Hands Off II Sex work Mozambique
Hands Off II Sex work Mozambique
My income supports nine people
I grew up in this same family house that we still live in today. Our parents passed away from cholera when I was about 14 years old and I dropped out of school to look after my sister and brother. This is how my story started. We didn’t have food and I was the oldest so I felt very responsible for my siblings. I did lots of different kinds of work: mechanics stuff, house-keeping… neighbours would try to help me find bits of work.
She said I was too young
I used to do house-keeping for a neighbour and I would overhear them talking about how good life was, how they would go to dances and that kind of thing. I once found a lot of cash under her pillow when I was doing the cleaning and I was so curious about where she got this money from. I eventually figured it out. Then the one day I was just straight with her: I asked her to please help me do what she does. I was desperate. She refused because she said I was too young. I was 16 but I didn’t give up. I knew what time she left in the evening to go to Luso, where she would do this work, and I followed her there. I got on the same bus she got onto, hiding myself. When I got to Luso, I had no idea what to do. A man approached me and left without anything happening. I didn’t know what to say! On my second day, an older woman approached me. She was a sex worker. She said she and the other women in her group had been watching me and they decided I was completely inexperienced. Sex workers move in groups to support and protect eachother. This group took me in because I was young and they wanted to help me. They explained to me how it all works.
At that time, I was being criticized by my community a lot and I was fighting back. My neighbours were cruel. I had my first child and the father was a boyfriend but they went and told him that this was not his child. They told him that I got him from 24 Avenue which is a place full of bars, a place where we work, that he looked Chinese. The father denied it was his child. Years later, those same neighbours were ashamed because now they can see this is his child.
I remember him running outside our house into the night carrying my medication and showing it to our neighbours saying, 'Look at this woman'.

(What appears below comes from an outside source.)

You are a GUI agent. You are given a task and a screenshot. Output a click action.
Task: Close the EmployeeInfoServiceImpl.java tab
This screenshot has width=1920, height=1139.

He treated me like I was nothing
I fell in love five years ago with a man. I gave up sex work and made my life perfect and ready to have children with him. Our love was beautiful but then the neighbours told him that I had been a sex worker. We had our twins and it was during that time that I discovered I was HIV positive. We discussed it, a lot, and even bought land in a different neighbourhood to get away from them. I had always dreamed of having my own house with a husband but he could never get over everything I had told him. We started fighting all the time. He treated me like I was nothing. I remember him running outside our house into the night carrying my medication and showing it to our neighbours saying, “Look at this woman”. I couldn’t take it anymore and I left him and returned to the family home.
I’m proud of my work
I’m proud of my work because my income supports nine people. Nine people who live here together! I wouldn’t do any other work even if I could because I’ve tried other work and I was discriminated there too, because of my HIV status. What’s interesting is that the people who discriminate against me are also HIV positive but they can’t accept it and they hide it. Me, I’m open about it. I want people to see sex work the way I see it: as a normal job. I want to see sex workers on TV talking about their work, the way other people talk about work.
I could just be myself
Being part of the Hands Off programme has been one of the most beautiful experiences of my life. It was just so completely different. It felt like for the first time, people in Mozambique could express themselves as themselves. The workshops had such an impact on people that they would go out and get other sex workers to join and when we had trainings everyone wanted to say something and there was never enough time. It was the first time that I felt part of something bigger, that I could just be myself, that I, as part of this group, was protected.